All These Combined To Render It A Place Of
Great Importance To Commerce.
Its trade consisted chiefly in slaves:
according to Strabo, in the time of Perseus, king of Macedonia, above
10,000 slaves came in and went out daily.
The corn, wine, and other
commodities of the neighbouring islands; the scarlet linen tunics,
manufactured in the island of Amorgos; the rich purple stuffs of Cos; the
highly esteemed alum of Melos, and the valuable copper, which the mines, of
Delos itself (that had been long worked,) and the elegant vases,
manufactured from this copper, - were the principal commodities exported
from Delos. In return and exchange, foreign merchants brought the produce
and manufactures of their respective countries; so that the island became,
as it were, the storehouse of the treasures of nations; and the scene,
during this mixture of religious festivals and commercial enterprise, was
peculiarly gay and animated.
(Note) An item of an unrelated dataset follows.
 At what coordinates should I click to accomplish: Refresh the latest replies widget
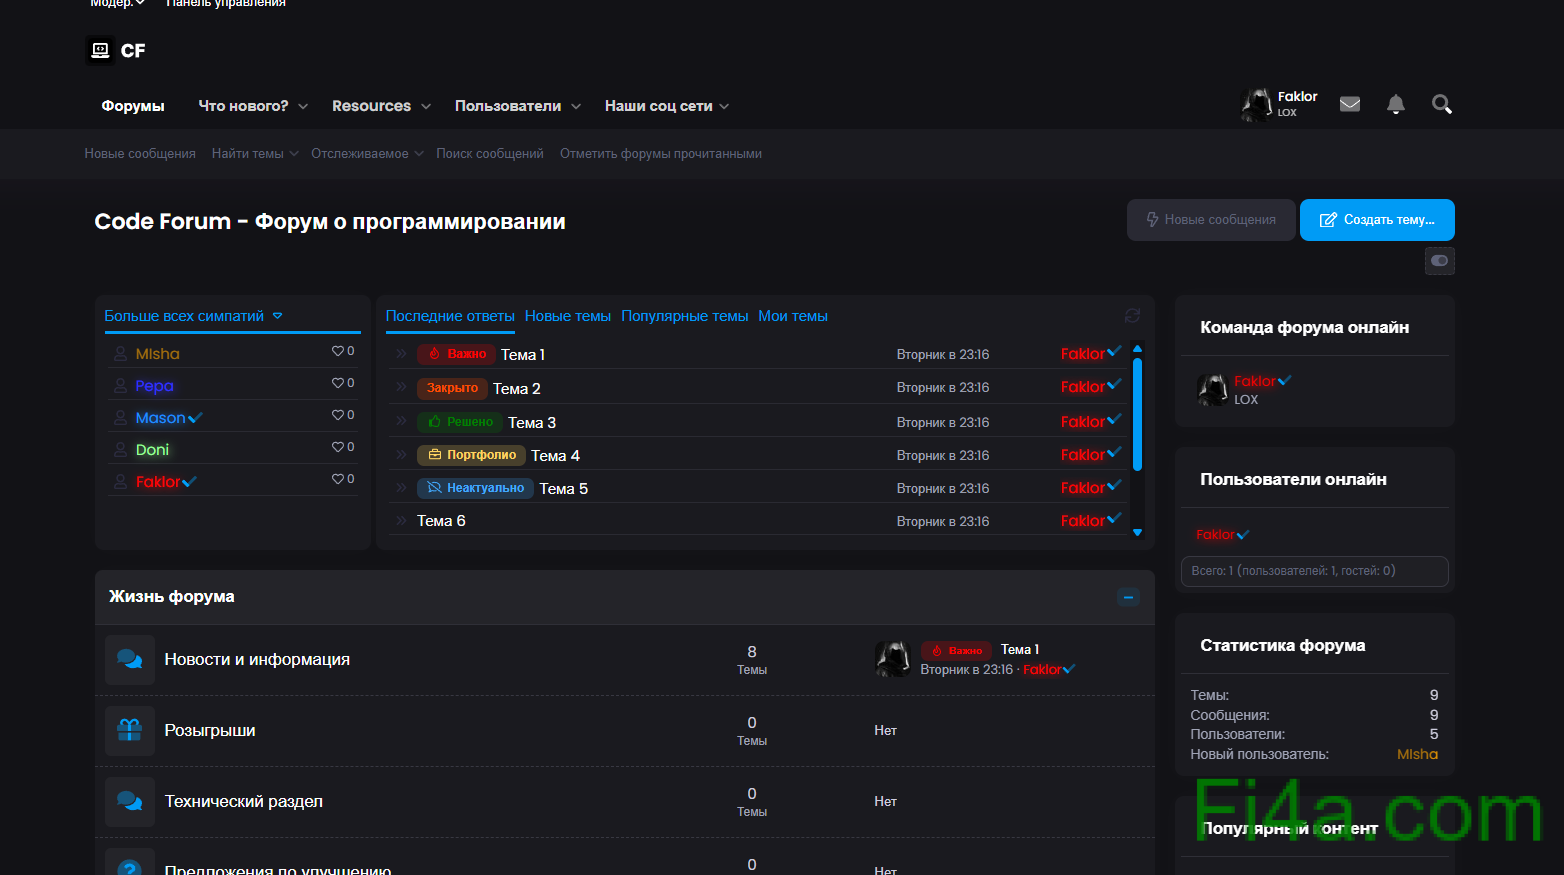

The inhabitants were, by an express law, which
is noticed by Athenaeus, obliged to furnish water to all the strangers who
resorted thither; to which, it would appear, they added, either
gratuitously, or for a small remuneration, cakes and other trifling
eatables.
The Athenians were so anxious to protect and extend the commerce carried on
in Delos, that they gave encouragement to such strangers to settle there as
were conversant in commerce, as well as strictly guarded its neutrality and
privileges. On the destruction of Tyre, and afterwards of Carthage, events
which gave a new direction to the commerce of the Mediterranean, a great
number of merchants from these cities fled to Delos, where they were taken
under the protection of the Athenians; and it appears by an inscription
found in the 17th century, that the Tyrians formed a company of merchants
and navigators there. The Romans traded to it, even before their war with
Philip, king of Macedon. After the restoration of Corinth, the Athenians
used all their efforts to keep up the commerce of Delos; but the wars of
Mithridates put an end to it; and in a very short period afterwards, it
seems to have been entirely abandoned by the merchants of all nations, and,
as a commercial place, to have fallen into utter neglect and decay.
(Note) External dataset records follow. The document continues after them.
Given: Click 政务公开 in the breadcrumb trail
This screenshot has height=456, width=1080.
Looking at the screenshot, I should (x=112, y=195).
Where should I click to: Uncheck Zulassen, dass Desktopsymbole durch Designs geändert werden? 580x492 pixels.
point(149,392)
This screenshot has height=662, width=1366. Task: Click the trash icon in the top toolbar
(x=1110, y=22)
Corinth, next to Athens, demands our notice, as one of the most commercial
cities of Greece. The Corinthian dominions were extremely small, their
extent from east to west being about half a degree, and from north to south
about half that space: according to the geographer Scylax, a vessel might
sail from one extremity to the other in a day. It had no rivers of any
note, and few rich plains, being in general uneven, and but moderately
fertile. The situation of Corinth itself, however, amply compensated for
all these disadvantages: it was built on the middle of the isthmus of the
same name, at the distance of about 60 stadia on either side from the sea;
on one side was the Saronic Gulf, on the other the sea of Crissa.